Give back each line of the material that contains the word "width".
BEGIN INPUT
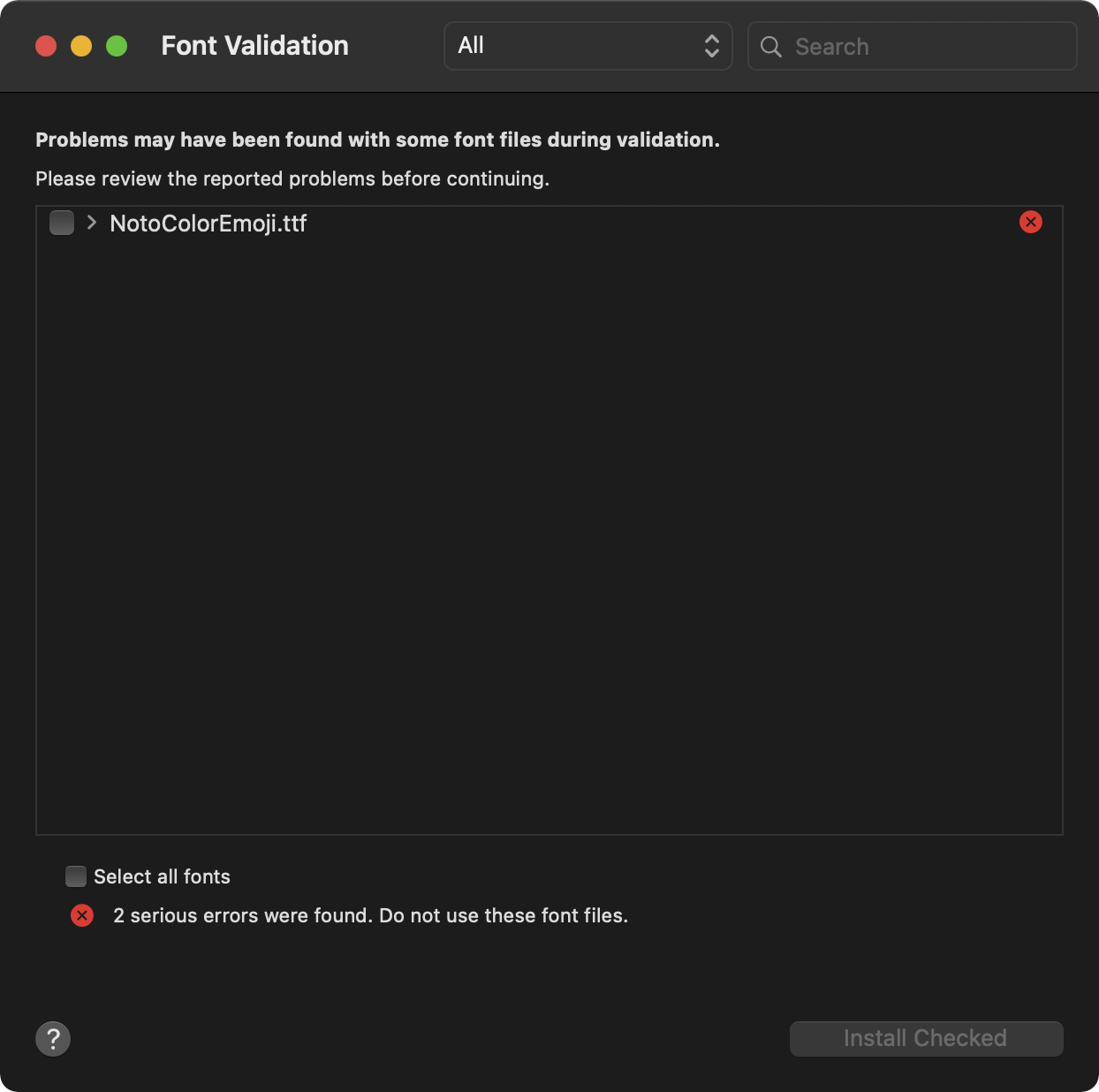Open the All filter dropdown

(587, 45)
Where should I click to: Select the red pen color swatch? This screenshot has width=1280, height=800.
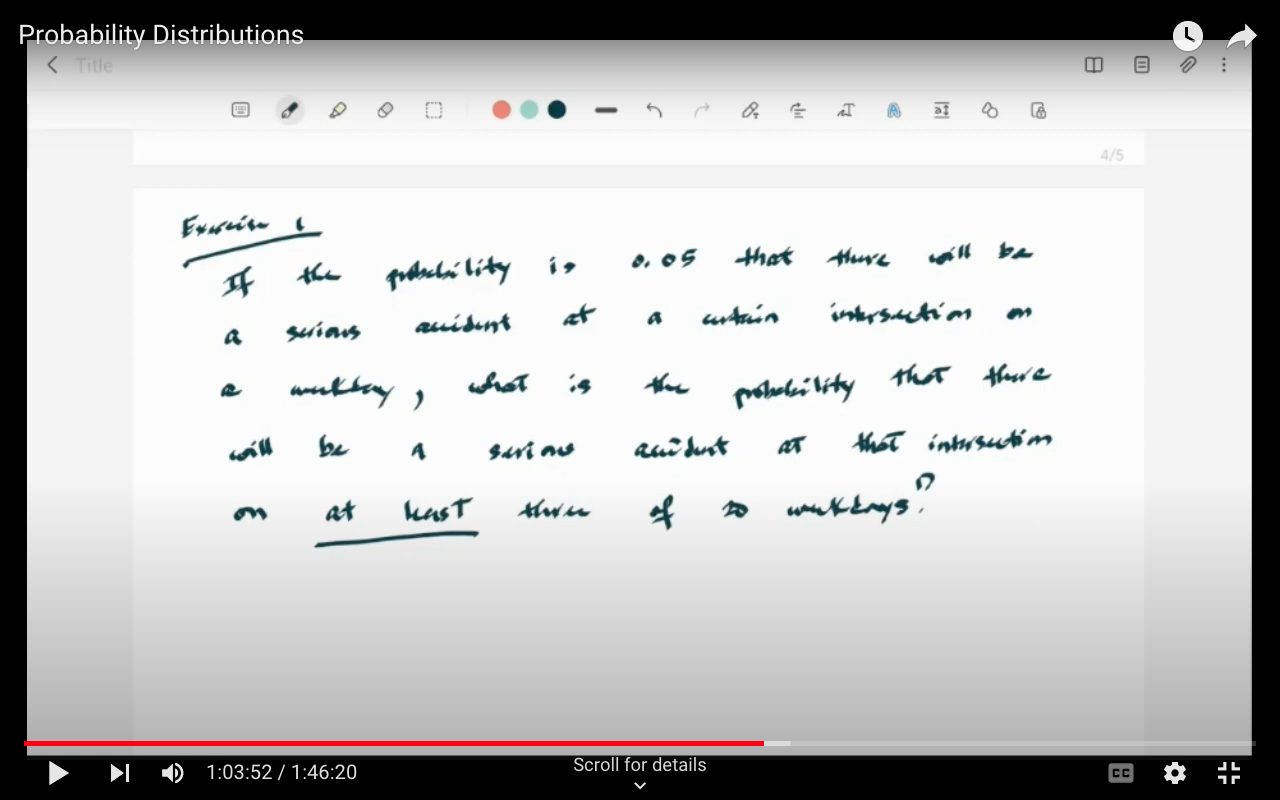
END INPUT
BEGIN INPUT
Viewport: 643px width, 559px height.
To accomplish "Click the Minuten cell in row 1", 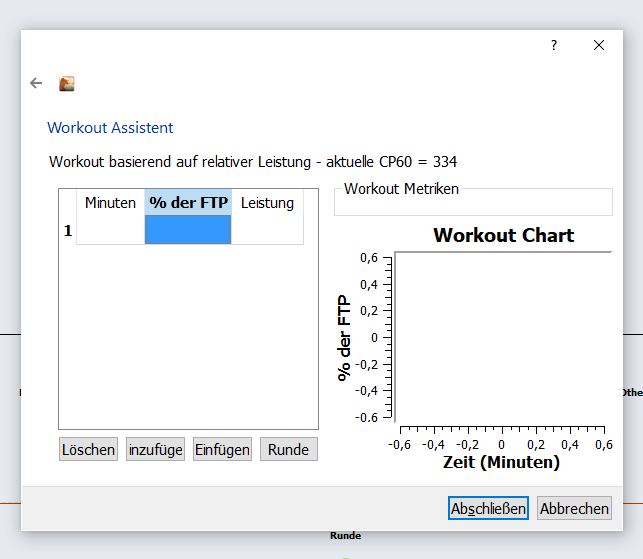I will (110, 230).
END INPUT
» **SOLVED EXERCISE**:
Where should I click to: Select the red pen color swatch? This screenshot has width=1280, height=800.
Viewport: 643px width, 559px height.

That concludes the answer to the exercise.